### Written problem
Format the records from the line containing "Click the 最大 8,890 high price marker" to the line containing "tap(105, 15)", inclusive, as a JSON list of strings with one string per line and no blank lines. Omit the pictures.

** START OF Dataset records **

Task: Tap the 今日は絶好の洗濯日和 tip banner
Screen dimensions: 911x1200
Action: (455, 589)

** END OF Dataset records **
** START OF Dataset records **

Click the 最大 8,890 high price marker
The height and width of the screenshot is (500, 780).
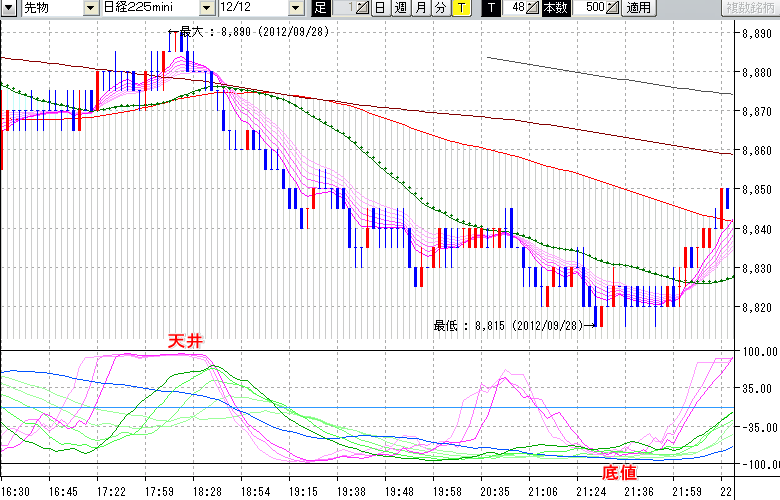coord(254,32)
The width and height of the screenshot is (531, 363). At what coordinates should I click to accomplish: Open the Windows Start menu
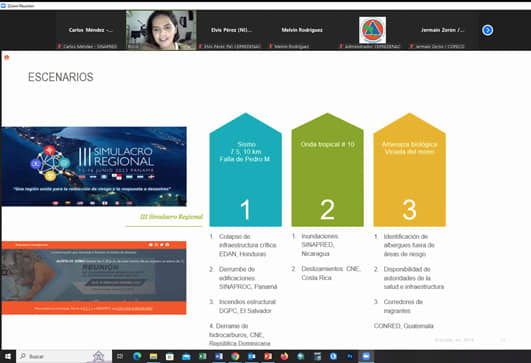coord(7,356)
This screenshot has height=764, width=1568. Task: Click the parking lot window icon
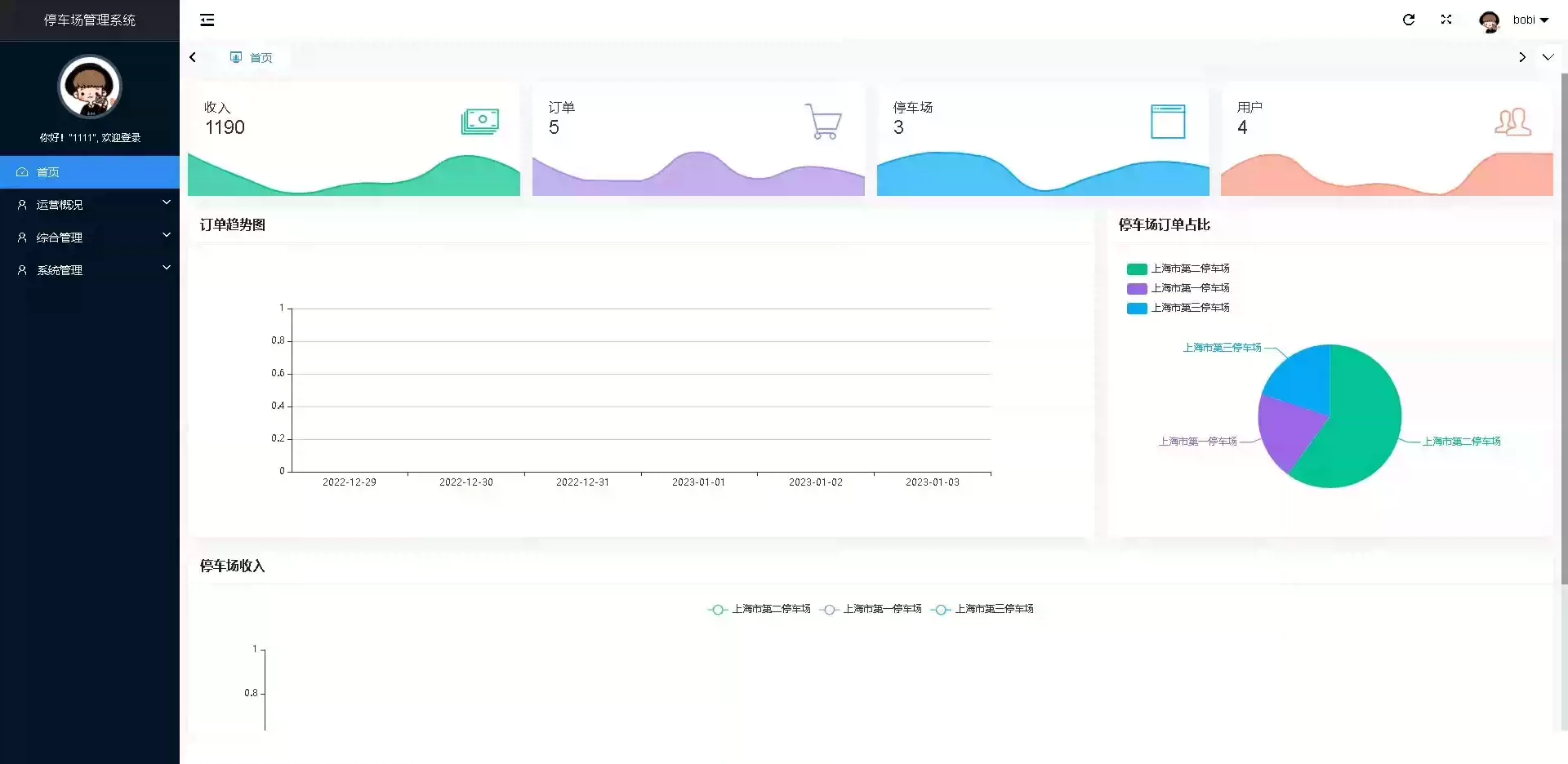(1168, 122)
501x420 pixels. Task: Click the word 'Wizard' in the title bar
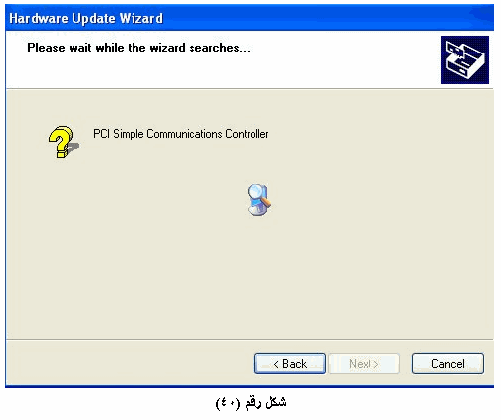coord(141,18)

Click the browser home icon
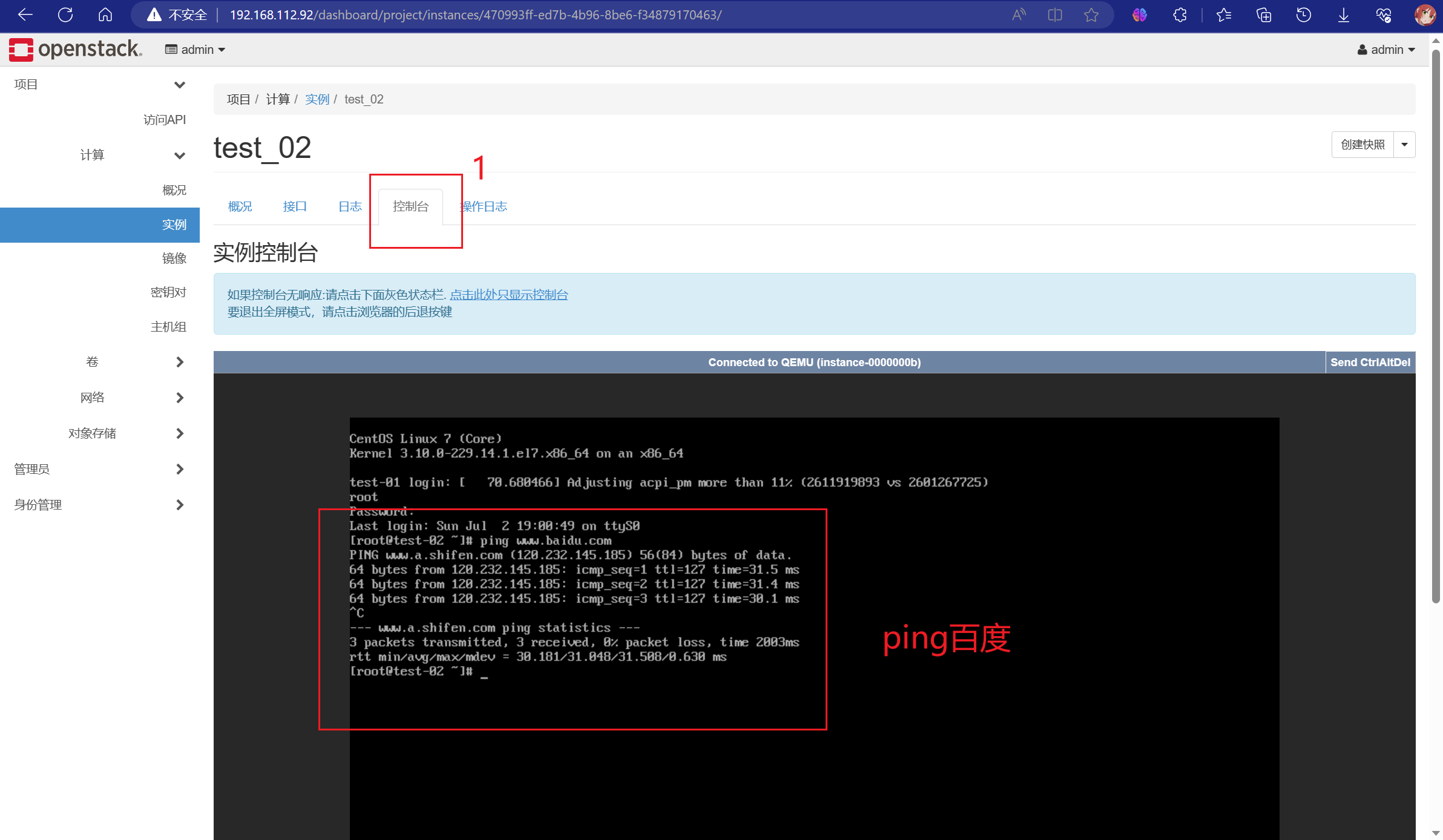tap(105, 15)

** END OF Dataset records **
** START OF Dataset records **

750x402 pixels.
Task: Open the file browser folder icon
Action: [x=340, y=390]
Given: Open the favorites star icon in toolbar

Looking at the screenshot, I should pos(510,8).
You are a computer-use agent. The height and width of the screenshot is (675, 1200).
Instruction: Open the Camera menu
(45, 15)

** END OF Dataset records **

### Correct response
[
  "Click the 最大 8,890 high price marker",
  "The height and width of the screenshot is (500, 780).",
  "coord(254,32)",
  "The width and height of the screenshot is (531, 363). At what coordinates should I click to accomplish: Open the Windows Start menu",
  "coord(7,356)",
  "This screenshot has height=764, width=1568. Task: Click the parking lot window icon",
  "(1168, 122)",
  "501x420 pixels. Task: Click the word 'Wizard' in the title bar",
  "coord(141,18)",
  "Click the browser home icon",
  "tap(105, 15)"
]